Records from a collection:
::::::::::

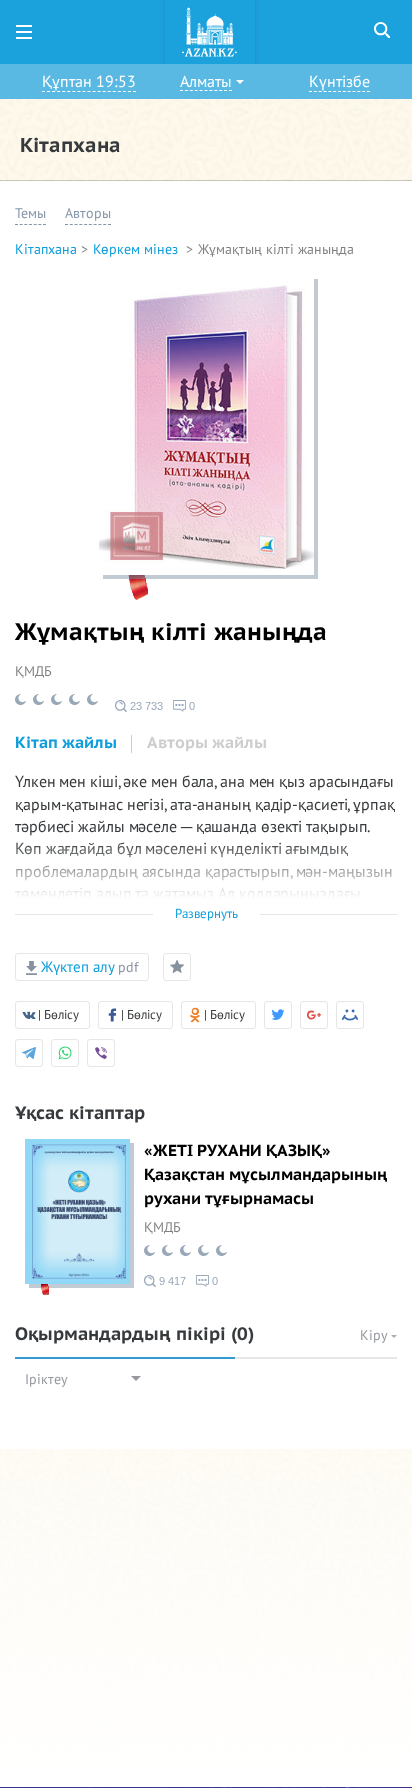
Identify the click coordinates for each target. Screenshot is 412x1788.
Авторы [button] (88, 213)
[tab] (66, 744)
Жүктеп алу (87, 967)
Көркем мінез (137, 249)
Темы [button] (30, 213)
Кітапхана (46, 249)
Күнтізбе (339, 82)
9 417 (171, 1281)
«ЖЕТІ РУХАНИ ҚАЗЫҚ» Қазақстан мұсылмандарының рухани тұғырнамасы (265, 1175)
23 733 (145, 706)
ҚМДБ (33, 671)
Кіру (375, 1335)
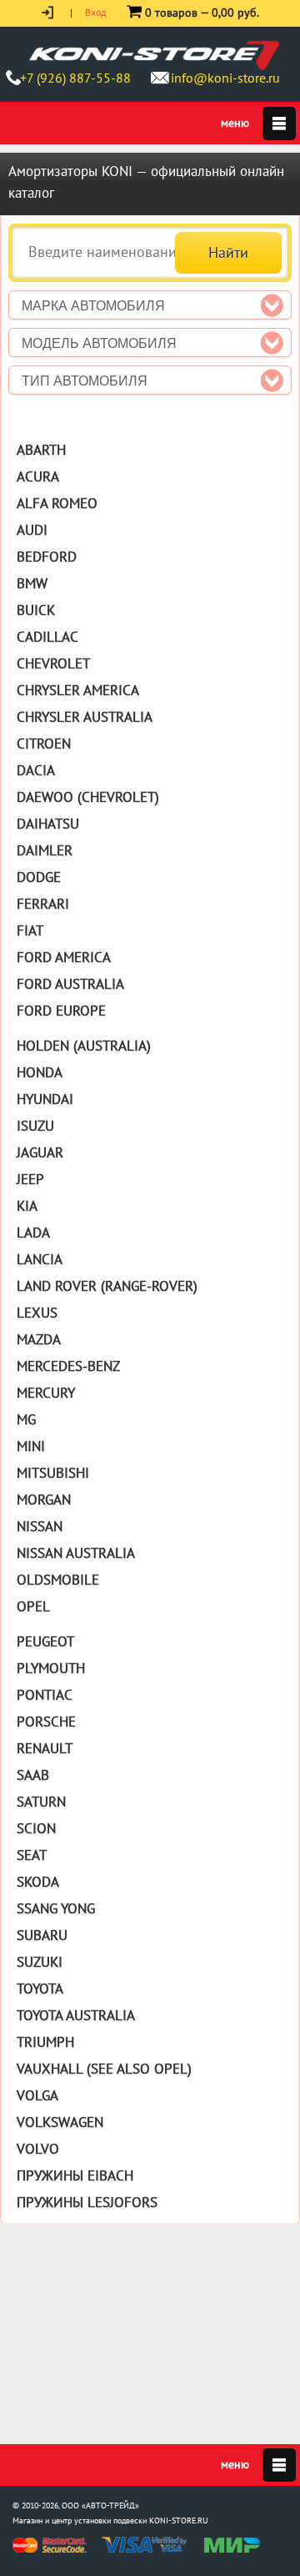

::::::::::

Transcribe the lines that run from the line bearing "Авторы [button] (88, 213)" through the last line of the data. Keep the wording exact and leave out every picture.

OUTPUT OF THE EXERCISE:
Авторы [button] (88, 213)
[tab] (66, 744)
Жүктеп алу (87, 967)
Көркем мінез (137, 249)
Темы [button] (30, 213)
Кітапхана (46, 249)
Күнтізбе (339, 82)
9 417 (171, 1281)
«ЖЕТІ РУХАНИ ҚАЗЫҚ» Қазақстан мұсылмандарының рухани тұғырнамасы (265, 1175)
23 733 (145, 706)
ҚМДБ (33, 671)
Кіру (375, 1335)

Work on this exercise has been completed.